Je pense que les gens apprécient que vous disiez : écoutez, c’est arrivé, nous avons fait une erreur et c’est l’action que nous avons prise. Si nous sommes vraiment convaincus d’avoir commis une erreur, nous le dirons.

Mon conseil à tous les chefs d’entreprise : il ne sert à rien d’essayer de dissimuler les faits. Ce qui est fait est fait, admettez-le. Et travaillez sur ces faits. Mais admettez les faits.

Le coup de tonnerre : « stealing thunder », oui ou non?

Une autre règle d’or en matière de communication de crise est le « stealing thunder » – le concept consistant à annoncer les mauvaises nouvelles de manière proactive, au lieu d’attendre et d’espérer que la crise se résorbe.

Les professionnels du droit semblent préférer cette méthode aux excuses, principalement pour deux raisons :

  • Les sociétés cotées en bourse doivent de toute façon divulguer les informations susceptibles d’avoir un impact matériel sur le cours de l’action. Et depuis le GDPR, les organisations doivent communiquer sur les violations de données à leurs parties prenantes si les données de ces dernières ont été affectées. Dans ce cas, vous devrez de toute façon communiquer.
  • Mais ils voient aussi les avantages stratégiques de garder le contrôle de la communication et de donner le ton.
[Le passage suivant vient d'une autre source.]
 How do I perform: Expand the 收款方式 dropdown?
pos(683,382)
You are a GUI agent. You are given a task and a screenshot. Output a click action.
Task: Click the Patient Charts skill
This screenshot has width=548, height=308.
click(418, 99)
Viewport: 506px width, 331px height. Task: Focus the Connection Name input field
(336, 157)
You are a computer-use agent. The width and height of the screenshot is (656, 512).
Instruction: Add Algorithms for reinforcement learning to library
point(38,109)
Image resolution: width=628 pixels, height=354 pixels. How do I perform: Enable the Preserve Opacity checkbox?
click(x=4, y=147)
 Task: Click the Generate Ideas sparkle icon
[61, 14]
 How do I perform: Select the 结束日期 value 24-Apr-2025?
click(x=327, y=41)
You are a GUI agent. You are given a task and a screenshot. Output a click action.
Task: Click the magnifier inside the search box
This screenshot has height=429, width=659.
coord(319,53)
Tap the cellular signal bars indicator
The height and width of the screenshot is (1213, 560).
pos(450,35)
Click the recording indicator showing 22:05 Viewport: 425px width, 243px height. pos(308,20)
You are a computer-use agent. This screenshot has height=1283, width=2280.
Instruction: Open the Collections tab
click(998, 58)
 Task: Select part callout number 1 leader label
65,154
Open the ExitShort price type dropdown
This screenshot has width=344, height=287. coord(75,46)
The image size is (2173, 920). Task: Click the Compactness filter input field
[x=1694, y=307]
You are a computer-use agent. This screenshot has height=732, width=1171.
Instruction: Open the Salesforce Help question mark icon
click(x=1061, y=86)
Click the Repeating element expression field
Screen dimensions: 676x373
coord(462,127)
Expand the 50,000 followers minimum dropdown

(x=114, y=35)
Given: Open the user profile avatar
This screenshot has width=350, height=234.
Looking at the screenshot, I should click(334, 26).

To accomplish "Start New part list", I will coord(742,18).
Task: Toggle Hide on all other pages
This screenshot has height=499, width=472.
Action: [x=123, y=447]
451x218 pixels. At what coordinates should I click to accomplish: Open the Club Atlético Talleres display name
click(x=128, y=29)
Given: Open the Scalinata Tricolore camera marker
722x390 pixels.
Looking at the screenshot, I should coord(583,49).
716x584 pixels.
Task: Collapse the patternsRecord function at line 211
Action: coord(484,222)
Comme le dit un conseiller juridique :

Je suis un fervent partisan de cette stratégie parce que vous avez la possibilité de raconter votre propre histoire. Je pense que c’est bon pour votre réputation. D’un point de vue juridique, vous pouvez être perçu par le marché comme plus juste, ce qui peut entraîner moins de réclamations.

Une autre personne ajoute qu’elle comprend que le fait de cacher des informations négatives peut créer davantage de problèmes à l’avenir :

Vous avez déjà un problème. N’en créez pas un autre.

Pour les CEO, cela dépend. Ils comprennent que cela permet de mieux contrôler le récit, que cela peut améliorer la réputation. Mais ils trouveront un équilibre avec la nécessité de divulguer l’information :

Si un problème survient et que je peux le résoudre sans conséquence négative pour la personne (…) et sans que cette personne ne l’apprenne par la suite, je peux décider de ne pas communiquer.

En général, les chefs d’entreprise semblent prendre la décision d’adopter ou non la stratégie de « stealing thunder » en fonction de la probabilité que la nouvelle se répande :

En particulier dans le cas d’un problème très grave, il est illusoire de penser que l’on peut taire l’information.

Si vous pensez pouvoir arrêter l’incendie en communiquant, je le ferais. Si vous pensez que l’incendie va s’éteindre, je ne le ferais pas.

Il semble que les CEO prennent en compte la possibilité que les choses s’arrangent – une approche très rationnelle que nous abordons également dans notre blog sur l’utilisation de la théorie des jeux dans la communication de crise.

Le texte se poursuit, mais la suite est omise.